- _WORK TO COMPLETE_:
Please convert the material below into a two-column CSV with the header instruction,response and one row per item. Put each item's full text in the instruction column and its answer in the response column, with each field quoted, line breaks replaced by spaces, and the pictures left out.

- _EXERCISE INPUT_:
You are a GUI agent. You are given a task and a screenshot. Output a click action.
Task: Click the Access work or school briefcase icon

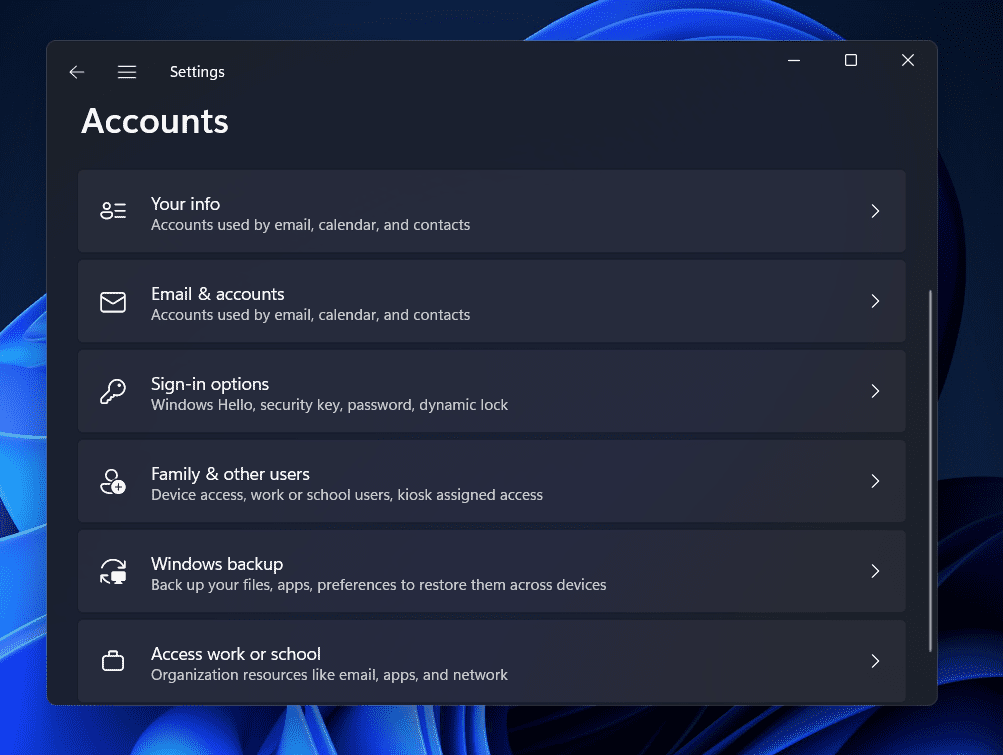point(113,661)
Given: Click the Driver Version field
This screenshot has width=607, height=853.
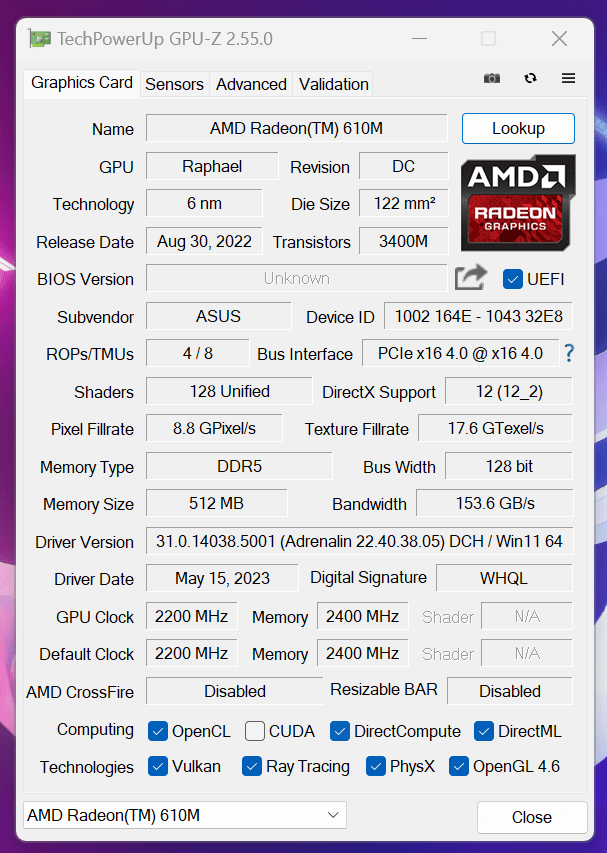Looking at the screenshot, I should click(x=360, y=541).
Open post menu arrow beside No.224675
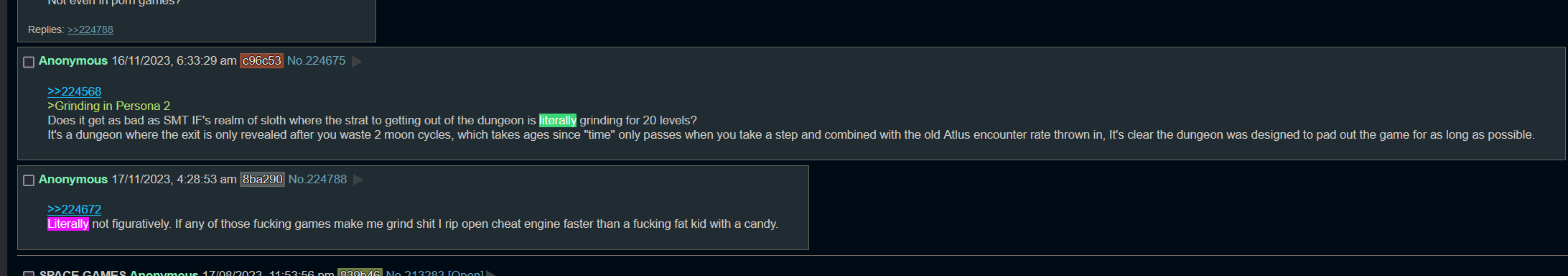This screenshot has width=1568, height=276. coord(357,61)
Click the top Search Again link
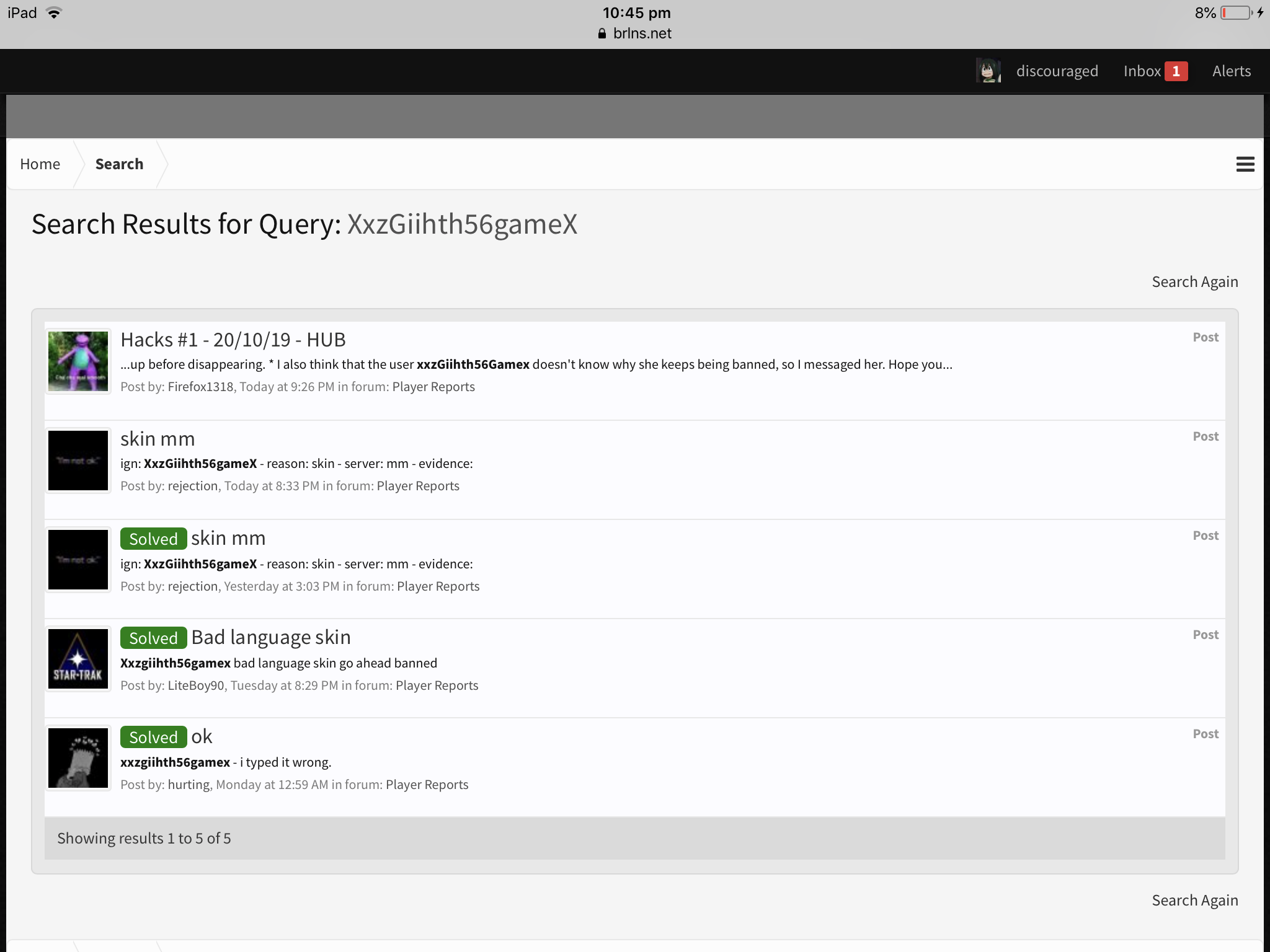The height and width of the screenshot is (952, 1270). point(1195,282)
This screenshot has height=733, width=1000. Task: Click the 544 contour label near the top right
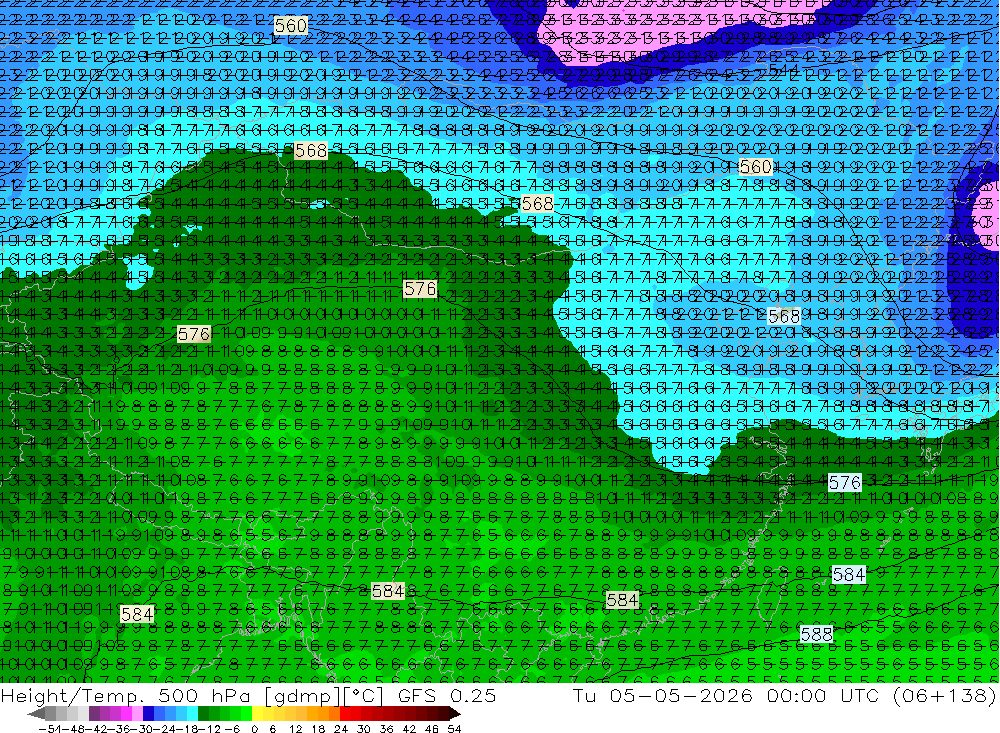pyautogui.click(x=783, y=69)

- _WRITTEN ANSWER_:
instruction,response
"You are a GUI agent. You are given a task and a screenshot. Output a click action. Task: Click the Access work or school briefcase icon","point(113,661)"
"Given: Click the Driver Version field This screenshot has width=607, height=853.","Looking at the screenshot, I should click(x=360, y=541)."
"Open post menu arrow beside No.224675","This screenshot has width=1568, height=276. coord(357,61)"
"Click the top Search Again link","The height and width of the screenshot is (952, 1270). point(1195,282)"
"This screenshot has height=733, width=1000. Task: Click the 544 contour label near the top right","pyautogui.click(x=783, y=69)"